Изменить стиль страницы

Когда Фуфа приезжала на Хорошевское шоссе, чтобы отвезти бабушку гулять в Серебряный бор, начинался переполох, сборы и поиски амуниции. Брали и меня. В «Серебчике», как звал Серебряный бор Огурец, Фуфа и бабушка доезжали, как правило, до нынешнего пляжа с левой стороны от Центральной аллеи. Там они спешивались, и начинался поход за кислородом. Новые посадки сосен были тогда еще молодыми, невысокими, и Фаина Георгиевна с бабушкой гуляли по дорожкам среди подлеска и редких старых сосен. Чаще всего это случалось в середине зимы, которую Фуфа не переносила. «Я ненавижу зиму, как Гитлера», — говорила она, снег называла саваном, но гуляла всегда с бабушкой не меньше часа. Я машинально наблюдал привычный мне союз двух людей — Фуфу и бабушку, опирающуюся на ее руку.
◆ ◆ ◆ ◆ ◆ ◆ ◆
▶ _ЗАДАНИЕ_: Сколько времени, согласно отрывку о прогулках в Серебряном бору, Фуфа всегда гуляла с бабушкой? Листинг здесь ни при чём.

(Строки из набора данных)
◆ ◆ ◆ ◆ ◆ ◆ ◆
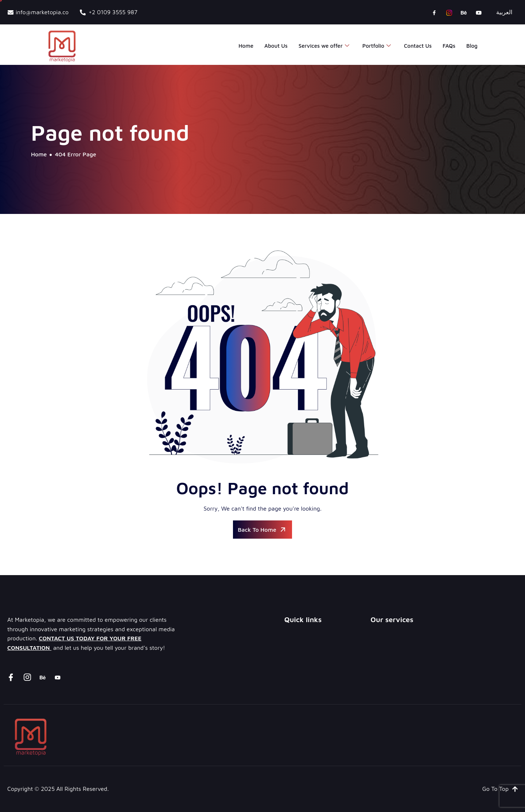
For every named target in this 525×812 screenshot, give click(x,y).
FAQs (449, 46)
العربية (504, 12)
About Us (276, 46)
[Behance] (464, 12)
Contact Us (418, 46)
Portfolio (377, 46)
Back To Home (262, 530)
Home (246, 46)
◆ ◆ ◆ ◆ ◆ ◆ ◆
▶ _ВЫПОЛНЕННОЕ ЗАДАНИЕ_: Не меньше часа.